400m個人メドレーで銅メダルを獲得した瀬戸大也。優勝したフランスのマルシャン(中央)はフェルプス超えの世界新記録

瀬戸の成長に不可欠だった「反骨心」

 彼の強さは、まやかしだったのか——。

 幾度となく「自信がある」と口にしていたにもかかわらず、惨敗に終わった東京五輪。その理由は、至極単純であった。

「練習不足」。

 瀬戸の強さは内面的な野性味溢れる感性に加えて、トレーニングの量と質が積み重なった上に成り立っていたものだった。その全てが不足していた東京五輪での結果は、まさに推して知るべしである。

 それは、瀬戸自身も薄々気づいていたのだろう。

 現在、瀬戸は東海大学で指導する加藤コーチの元で練習を行っている。加藤コーチの練習は、質も量も厳しいことで有名である。瀬戸は、その世界に自ら飛び込んだ。

 最初は加藤コーチが求める要求に全く応えられなかった。加藤コーチも「(瀬戸)大也がこんなに弱いと思いませんでしたよ」と笑う。

 そこで、身体から作り替えた。練習と泳ぎに差し支えない程度に脂肪を蓄え、並外れた練習量に耐えられる肉体を作った。そのうえで、毎日毎日、加藤コーチの無理難題に耐えるために、ひたすら厳しい練習に打ち込んだ。

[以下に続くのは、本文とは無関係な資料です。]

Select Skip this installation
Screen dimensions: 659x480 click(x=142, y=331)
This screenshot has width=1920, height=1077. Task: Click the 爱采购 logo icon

 今年4月の日本選手権前、フラッグスタッフで行った高地トレーニングでは「やりたいことの半分もできていない」と加藤コーチは瀬戸を酷評した。コンビを組んで2年目に入り、「これくらいはやれるだろう」という期待があったが、それを下回ったことに落胆を隠せなかった。

 しかし、かえってそれが良かった。瀬戸の野性に火をつけたのだ。

 元々反骨心の塊のような選手である。逆境に追い込まれれば追い込まれるほど、勝負どころを見極め勝利を手にしてきた。2013年のバルセロナ世界水泳選手権初勝利も、優勝候補だった萩野公介に注目が集まっていたところで陰から勝利をもぎとった。

 世界水泳を連覇したときも、同大会で個人メドレーで2冠を達成したときも、持ちタイムで言えば3、4番手から前評判を覆して金メダルを勝ち取った。

 さかのぼればジュニア時代は、誰もが「敵わない」と勝負を諦めて2位狙いをするほど、同い年の萩野がずば抜けて強かった。だが、その萩野に何度敗れても、届かなくても執念の炎を燃やし続け、中学2年生のときに初めて萩野に敗北を味わわせたのも瀬戸であった。